SEZIONE DI TESTO |
####################

Roger Lanctot, direttore associato del dipartimento Global Automotive della Strategy Analytics, ha scritto il 5 marzo scorso un articolo su LinkedIn intitolato “Technology Tyranny and the End of Radio”. Il pezzo fa riferimento ad un aggiornamento del software dei modelli Tesla Model S e Model X volto ad una migliore user experience attraverso lo streaming video.
Niente di male, se non fosse che tale upgrade rimuoverà (per ora in USA) la possibilità di ricevere contenuti radiofonici AM/FM e attraverso la piattaforma Sirius/XM. In altri termini, escluderà completamente la ricezione attraverso vettori broadcast.
I primi proprietari Tesla ad essere contattati via e-mail sono stati quelli dotati di Autopilot Computer 2.5 con piena capacità di guida autonoma, mentre quelli con Autopilot Computer 2.0 dovrebbero essere raggiunti entro la fine del mese.
Tesla come Apple e Google
“Google, Apple (che ha eliminato dagli iPhone il ricevitore FM, ndr) e Tesla hanno voltato le spalle alla radiofonia, nonostante l’ampia portata del mezzo – che supera quella della televisione – e il fatto che si tratta di contenuti localizzati gratuiti ed ideali per il consumo in mobilità“, scrive Lanctot.
“La decisione di Tesla influisce per ora solo su una porzione limitata di proprietari di vetture Tesla, dato il costo dell’aggiornamento opzionale (2500 dollari, ndr) e dei limitati miglioramenti a bordo del veicolo, ma ha risvolti inquietanti”, avverte l’analista.
Target: distribuzione contenuti solo in streaming
“L’aggiornamento del software Tesla, incentrato sull’aggiunta di video in streaming attraverso un abbonamento di $ 9,99/mese – per i proprietari che non sono già iscritti al servizio premium dell’azienda – punta a un approccio di solo streaming per la fruizione dei contenuti. Proprio come l’emittente satellitare SiriusXM si è sentita in dovere di offrire una versione IP del suo contenuto, Tesla sembra incline a trasferire la consegna dei contenuti attraverso la ricezione IP”, continua Lanctot.

####################

MATERIALE ESTRATTO |
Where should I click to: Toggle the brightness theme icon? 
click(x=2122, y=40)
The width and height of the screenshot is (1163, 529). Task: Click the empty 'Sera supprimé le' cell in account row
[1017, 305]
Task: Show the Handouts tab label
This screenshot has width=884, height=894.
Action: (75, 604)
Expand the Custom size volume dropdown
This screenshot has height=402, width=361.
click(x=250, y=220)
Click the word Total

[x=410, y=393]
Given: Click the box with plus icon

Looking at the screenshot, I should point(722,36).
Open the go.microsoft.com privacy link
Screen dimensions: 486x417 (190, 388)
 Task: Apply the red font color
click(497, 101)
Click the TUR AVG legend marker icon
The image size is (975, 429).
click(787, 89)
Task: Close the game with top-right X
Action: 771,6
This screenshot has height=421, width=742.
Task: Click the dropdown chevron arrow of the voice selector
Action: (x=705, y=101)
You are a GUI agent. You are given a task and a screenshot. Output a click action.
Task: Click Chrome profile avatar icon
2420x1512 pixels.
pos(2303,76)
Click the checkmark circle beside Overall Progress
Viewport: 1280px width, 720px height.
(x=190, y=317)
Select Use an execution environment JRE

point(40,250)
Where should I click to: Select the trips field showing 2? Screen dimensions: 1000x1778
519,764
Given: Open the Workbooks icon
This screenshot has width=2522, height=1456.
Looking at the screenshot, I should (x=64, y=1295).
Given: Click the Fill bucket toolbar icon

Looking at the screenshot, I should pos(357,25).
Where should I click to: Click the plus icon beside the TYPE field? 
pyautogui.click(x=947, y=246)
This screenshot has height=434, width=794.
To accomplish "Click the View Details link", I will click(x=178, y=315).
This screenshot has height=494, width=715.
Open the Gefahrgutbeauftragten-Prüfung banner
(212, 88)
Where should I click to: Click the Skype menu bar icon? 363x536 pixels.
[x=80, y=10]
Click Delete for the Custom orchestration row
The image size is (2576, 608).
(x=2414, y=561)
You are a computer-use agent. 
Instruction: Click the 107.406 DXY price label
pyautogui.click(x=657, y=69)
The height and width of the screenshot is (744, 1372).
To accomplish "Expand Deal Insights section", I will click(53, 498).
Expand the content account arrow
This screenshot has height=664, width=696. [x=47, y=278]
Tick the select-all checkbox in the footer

####################

ISTRUZIONI |
A: Ricopia il passo del testo su Tesla compreso tra "Niente di male, se" e "attraverso vettori broadcast.", estremi inclusi, cambiando "broadcast" in "via etere".
B: Rispondi in base al testo su Tesla.
(i) In quale giorno Lanctot ha scritto l'articolo su LinkedIn?
(ii) Quanto costa l'aggiornamento opzionale?
(iii) Quanto costa al mese l'abbonamento per i video in streaming?
Le righe non hanno alcun ruolo in questo lavoro.

RISPOSTE PUNTO PER PUNTO |
A:
Niente di male, se non fosse che tale upgrade rimuoverà (per ora in USA) la possibilità di ricevere contenuti radiofonici AM/FM e attraverso la piattaforma Sirius/XM. In altri termini, escluderà completamente la ricezione attraverso vettori via etere.

B:
(i) Il 5 marzo.
(ii) 2500 dollari.
(iii) 9,99 dollari al mese.